Steak, blé d’Inde, patates

Chroniques de Josée Legault publié dans Le voir le 29 février 2012

Le Canada leur est donc présenté comme un «pays bilingue»; le Québec, «une des dix provinces de la fédération canadienne»; le français, «la seule langue officielle»; et Montréal, «une ville internationale et bilingue». Dans la version anglaise, elle devient même une «multilingual city». On dirait presque un catalogue d’Air Canada.

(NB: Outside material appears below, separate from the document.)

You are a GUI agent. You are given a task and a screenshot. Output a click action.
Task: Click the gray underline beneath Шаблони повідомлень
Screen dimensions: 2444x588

Les étudiants étrangers sont invités à étudier et à vivre dans un «environnement multilingue». Bref, on y parle de «mondialisation» et d’«ouverture sur le monde».
Or, ce genre de discours à la mode où l’on confond ouverture sur le monde et anglicisation, alimente un contexte où le français recule à Montréal – dans les milieux de travail, l’affichage et les commerces.
Même Lysiane Gagnon de La Presse le notait: «C’est une chose de vouloir que les Québécois apprennent l’anglais. C’en est une autre que d’angliciser nos institutions.»

Pour les Québécois, le message est tout aussi clair: l’anglais est en voie de redevenir ici la langue des affaires, de la réussite, de l’argent. Bref, la langue de la mobilité sociale. For French, press 2.